ネットの記事を検索してみると、2016年8月30日付の毎日新聞の記事がヒットしました。この記事では以下のように報道されています。
TPRは2014年3月期までの5年間について税務調査を受けた。TPRは納税を済ませた上、処分を不服として国税不服審判所に異議を申し立てたという。関係者によると、TPRは子会社だったアルミホイール製造の「テーピアルテック」(岡山県津山市)を10年3月に「アルミ商品事業の強化とグループ経営の効率化」を目的に吸収合併した後、テーピ社が抱えていた繰越欠損金約12億円を2年間にわたり損金に算入し、利益と相殺していた。
一方で吸収合併直前の10年2月、欠損金を切り離す形で同じ名前の子会社を新たに設立した。その子会社の社名を「TPRアルテック」に変更し、本店所在地も、合併によって解散したテーピ社があった場所に移した。TPRアルテック社は社屋や設備などをTPRから借りて、テーピ社の事業を継続した。
こうした一連の経緯について、東京国税局は「企業再編の実態を伴っておらず、納税額を不当に圧縮させるのが目的だった」などと判断したとみられる。
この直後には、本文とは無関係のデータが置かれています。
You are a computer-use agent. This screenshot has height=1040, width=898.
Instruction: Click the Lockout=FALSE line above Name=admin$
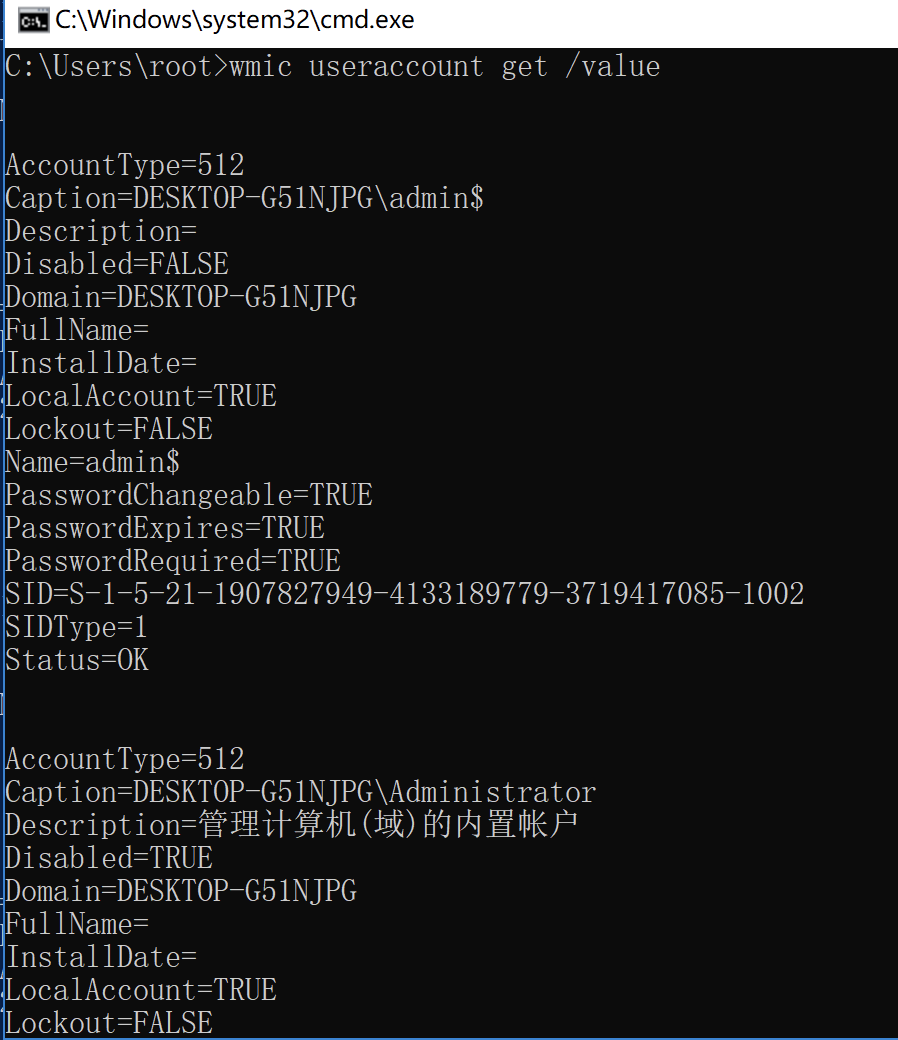pos(108,429)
企業再編の際は企業側が国税当局に税制上の問題が生じないかどうか事前照会するケースが多いが、TPRは照会していなかったとみられる。TPR側は取材に対し「租税回避の意図はない」としている
まとめると、繰越欠損金を抱える子会社を吸収合併したものの、一方で当該子会社の事業は、新たに設立した子会社が継続したということです。しかも、新子会社の名称は、実質的に吸収合併された子会社の名称と同一視されうる名称で、住所や設備もそのまま利用したとされています。上記の記事には記載されていませんが、T&A master No.695の記事によると役員も同一であったそうです。
ヤフー・IDCF事件は、「みなし共同事業要件」の「特定役員引継要件(法令112条③五)を満たさなかったケースですが、上記は「支配関係」が問題となっています。
国税不服審判所は、「ヤフー・IDCF事件の最高裁判決で示された「税法の濫用=租税回避」という”濫用基準を踏襲し、課税処分を支持」しており、訴訟へと発展したようです。
『審査請求の際には、納税者サイドからは「債務超過に陥ることが想定されていた子会社の救済と損益改善という事業目的があった」などの主張がなされた』(T&A master No.703)とのことですが、上記の状況だけから判断すると欠損金を引き継ぐためだけのスキームと判断されても仕方がないように思われます。
5億円と金額が大きいので、簡単にはあきらめられないということかもしれませんが、果たして納税者はどのような主張をするのかは注目です。なお、既に4回の弁論が済んでおり、来年にも判決がでる見込みとされています。